Activity ▸ Output only the lines that run from the line holding "Instruction: Open passenger" to the end of the data below, including both ends, without any pictures.

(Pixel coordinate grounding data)
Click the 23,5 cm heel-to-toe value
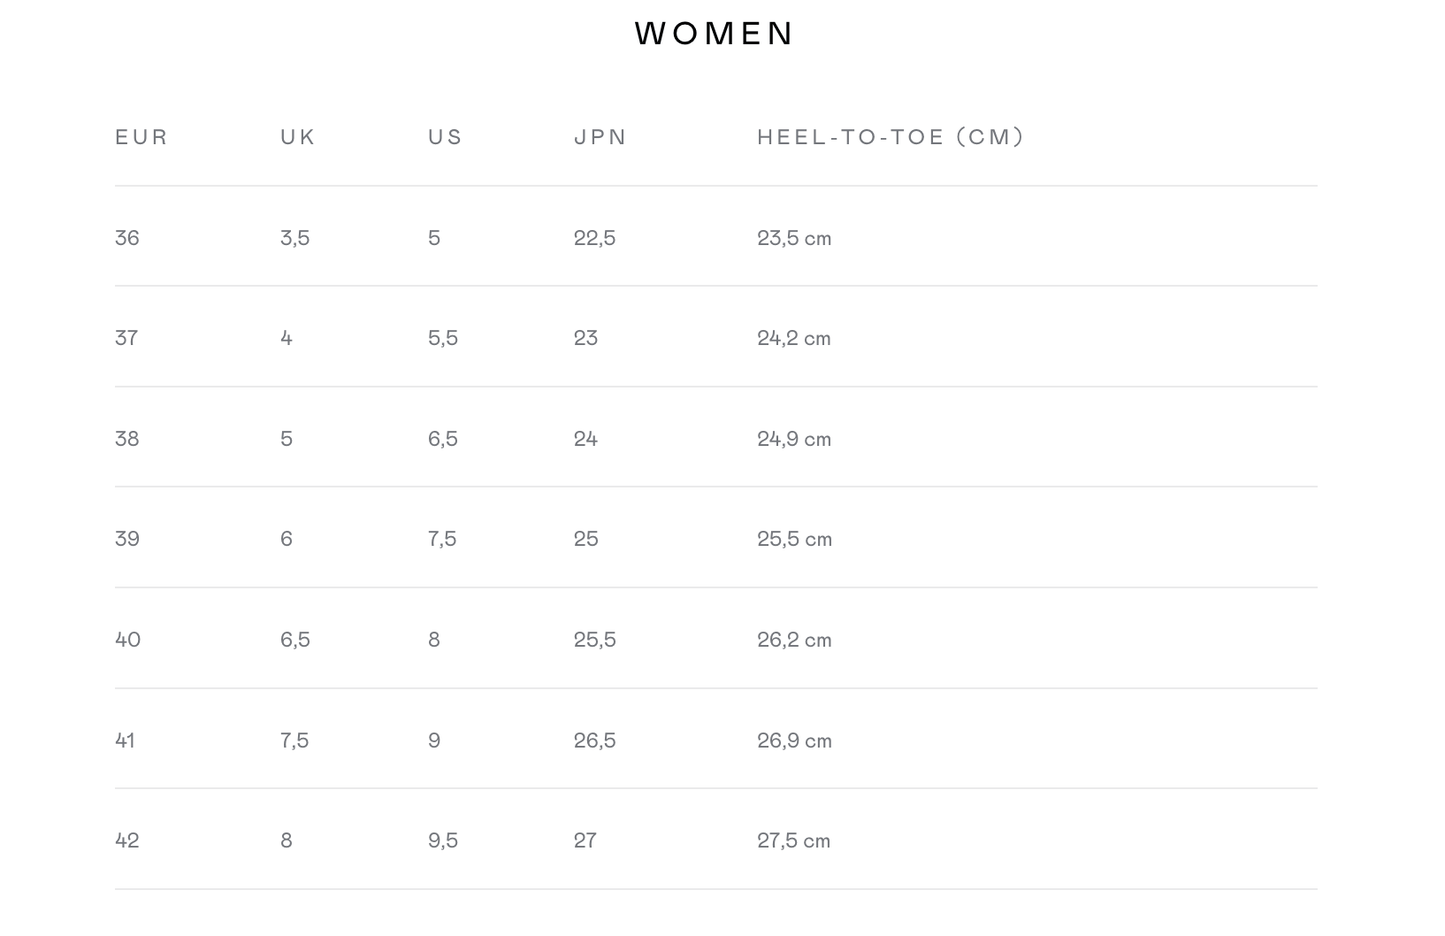 794,238
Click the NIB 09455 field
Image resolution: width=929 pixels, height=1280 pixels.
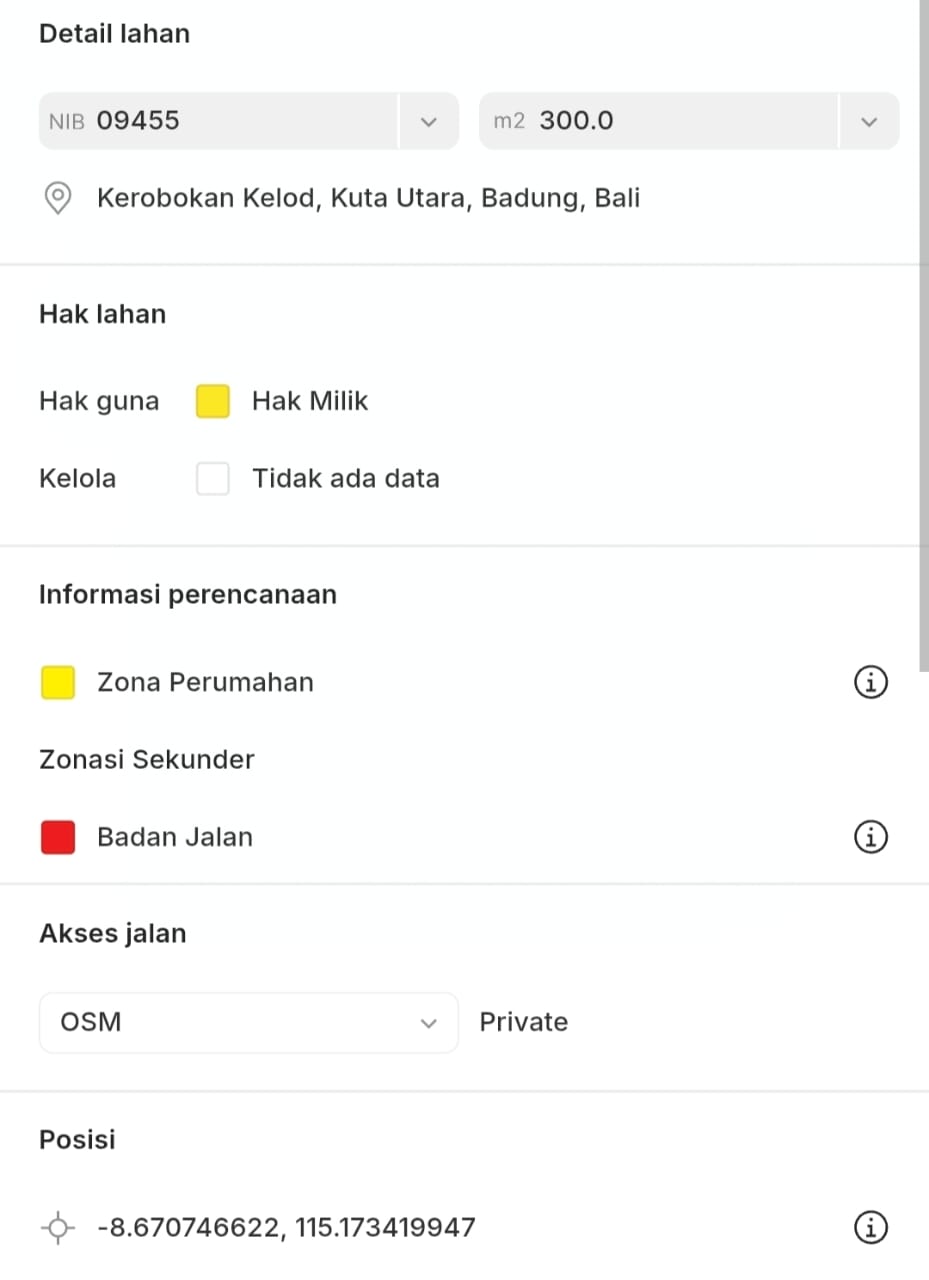click(218, 122)
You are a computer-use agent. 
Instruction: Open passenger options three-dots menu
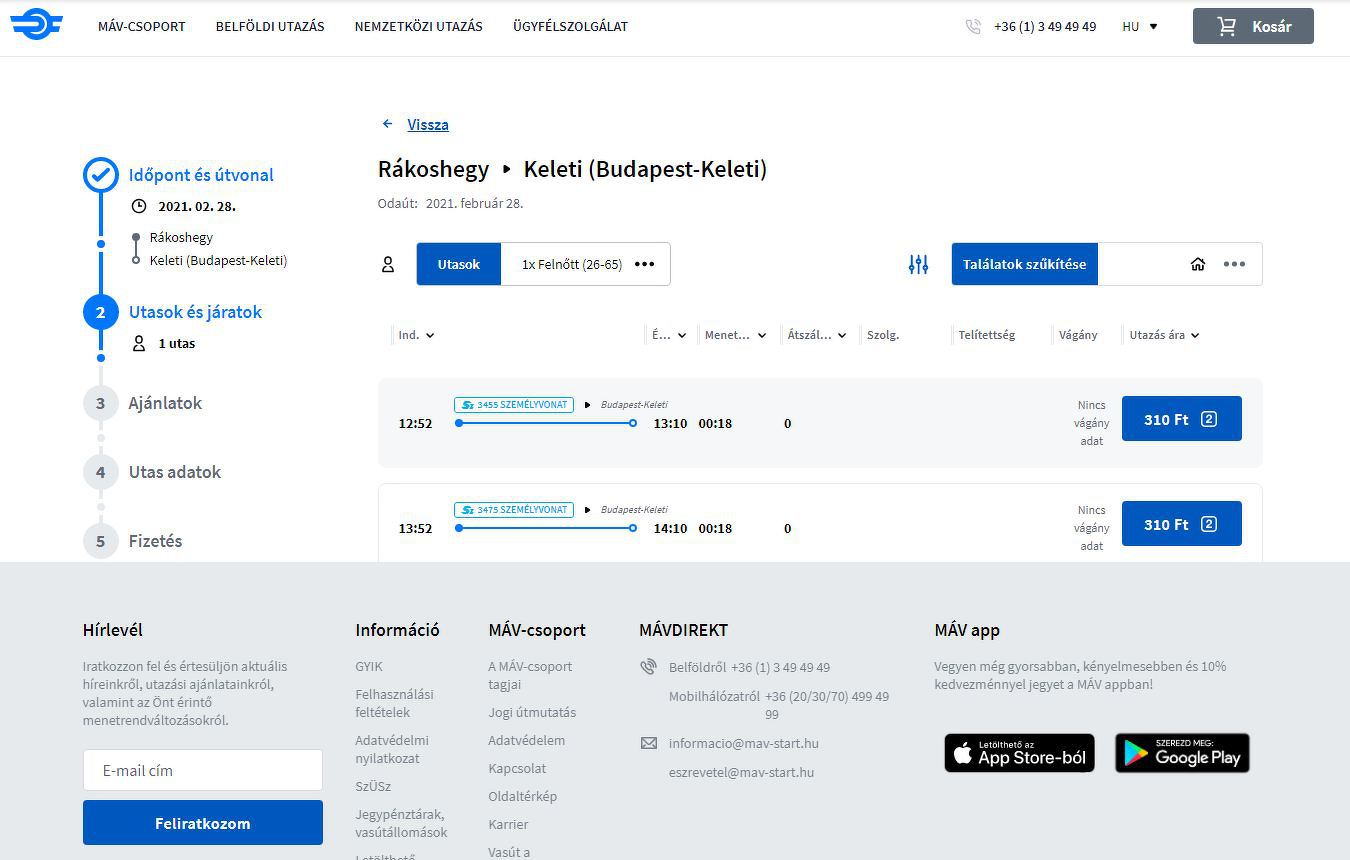[644, 264]
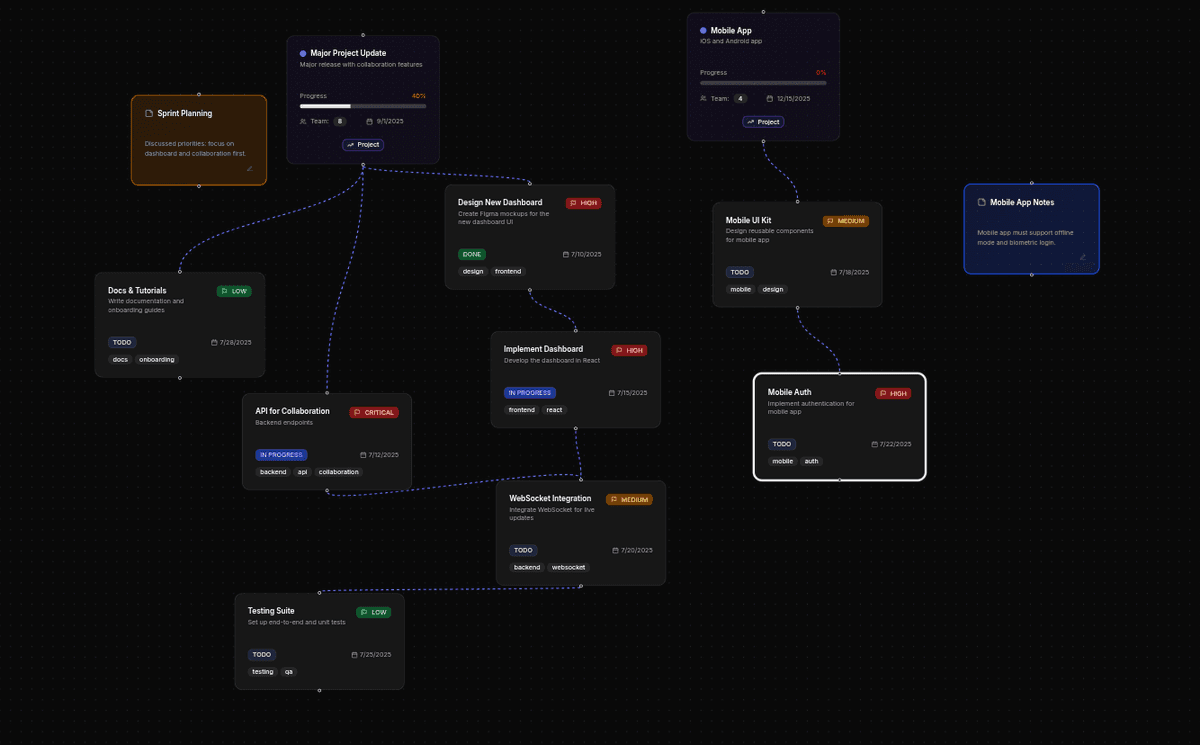This screenshot has width=1200, height=745.
Task: Click the edit pencil on the Sprint Planning note
Action: 249,169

Response to the task ▸
Instruction: Open passenger options three-dots menu
[644, 264]
This screenshot has width=1200, height=745.
Task: Click the edit pencil on the Sprint Planning note
Action: 249,169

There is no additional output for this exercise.